根据本发明,为了检验本发明提供的具有式(I)所示结构的稠环化合物对于蛋白激酶的作用水平,采用生化水平酶活性测试、细胞水平酶活性测试、抑制肿瘤细胞增殖活性测试来确定本发明的各种稠环化合物对一种或多种PK的活性和作用水平。使用工艺中熟知的方法,对于任何激酶均可按照同样的方式设计类似的实验。
根据本发明,在生化水平酶活性测试中,利用HTRF技术检测酪氨酸激酶的活性,HTRF是一种时间分辨荧光共振能力转移技术,可以按照已知的说明书或文献方法进行,参看Kolb等,“Tyrosine kinase assays adapted to homogenous time-resolved fluorescence”.Drug Discovery Today杂志.3卷:pp333-342。HTRF(均相时间分辨荧光)是用来检测均相体系中待测物的一种最常用的方法,这种技术结合了荧光共振能量转移(FRET)和时间分辨技术(TR),已经被广泛应用于基于细胞实验和生化实验的药物研发的不同阶段。根据HTRF法的测定原理,将纯酶与生物素化的底物以及ATP一起孵育反应后,加入亲和素标记的XL-665和识别底物磷酸化的Eu标记的抗体,当底物被激酶磷酸化后,Eu标记的抗体即可以识别该磷酸化产物,与亲和素标记的XL665形成时间分辨的荧光共振能量转移(FRET),而未被磷酸化的底物由于不能倍抗体识别而无法形成FRET信号,通过测定665nm和620nm的荧光信号差值测定待测物在不同浓度下对VEGFR-2、c-Kit、PDGFR-β、c-Met等酪氨酸激酶的抑制活性。因而,采用此法可测定本发明的稠环化合物对上述酪氨酸激酶的生化水平的活性作用,同时利用本领域熟知的方法,可以对其它蛋白激酶使用相似的测定方法。
根据本发明,在细胞水平酶活性测试中,酶联免疫吸附测定(ELISA)可以用来检验和测定酪氨酸激酶活性的存在。
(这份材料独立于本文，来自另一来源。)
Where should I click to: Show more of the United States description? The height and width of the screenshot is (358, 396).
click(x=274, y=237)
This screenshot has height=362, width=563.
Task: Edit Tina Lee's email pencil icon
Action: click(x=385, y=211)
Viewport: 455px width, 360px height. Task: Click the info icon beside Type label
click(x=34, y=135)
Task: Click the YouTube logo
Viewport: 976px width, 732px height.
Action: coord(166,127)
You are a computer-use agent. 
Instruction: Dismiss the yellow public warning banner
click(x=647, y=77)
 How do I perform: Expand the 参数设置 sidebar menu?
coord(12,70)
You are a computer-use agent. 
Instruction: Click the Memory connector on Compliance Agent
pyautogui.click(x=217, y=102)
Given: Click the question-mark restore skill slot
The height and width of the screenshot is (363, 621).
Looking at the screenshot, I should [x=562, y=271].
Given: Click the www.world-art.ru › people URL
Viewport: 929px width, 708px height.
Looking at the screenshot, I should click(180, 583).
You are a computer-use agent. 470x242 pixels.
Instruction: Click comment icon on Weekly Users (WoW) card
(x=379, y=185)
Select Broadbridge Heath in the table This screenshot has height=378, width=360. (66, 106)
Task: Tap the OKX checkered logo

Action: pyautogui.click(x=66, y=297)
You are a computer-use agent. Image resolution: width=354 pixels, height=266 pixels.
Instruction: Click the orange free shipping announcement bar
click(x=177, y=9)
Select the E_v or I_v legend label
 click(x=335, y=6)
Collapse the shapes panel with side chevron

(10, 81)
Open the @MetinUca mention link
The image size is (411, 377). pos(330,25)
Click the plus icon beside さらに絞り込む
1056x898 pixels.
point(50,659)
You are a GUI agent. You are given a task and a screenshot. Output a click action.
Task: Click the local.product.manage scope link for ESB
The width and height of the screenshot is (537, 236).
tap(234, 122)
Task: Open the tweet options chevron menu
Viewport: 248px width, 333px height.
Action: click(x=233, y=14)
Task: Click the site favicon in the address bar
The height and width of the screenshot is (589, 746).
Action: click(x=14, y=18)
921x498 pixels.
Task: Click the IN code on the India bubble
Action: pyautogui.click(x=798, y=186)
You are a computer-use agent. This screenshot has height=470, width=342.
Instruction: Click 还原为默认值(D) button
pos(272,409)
ELISA可以按照已知的方法进行,例如Voller等,1980,“酶联免疫吸附测定”(Enzyme-Linkd Immunosorbent Assay),见Rose和Friedman编著的《临床免疫学手册》(Manual of Clinical Immunology),第2版,pp359-371,美国微生物学会出版,华盛顿特区。VEGFR-2、c-Kit、PDGFR-β、c-Met等酪氨酸激酶催化ATP与生物素标标记的底物肽的磷酸化反应,抑制酶活性将抑制这一反应。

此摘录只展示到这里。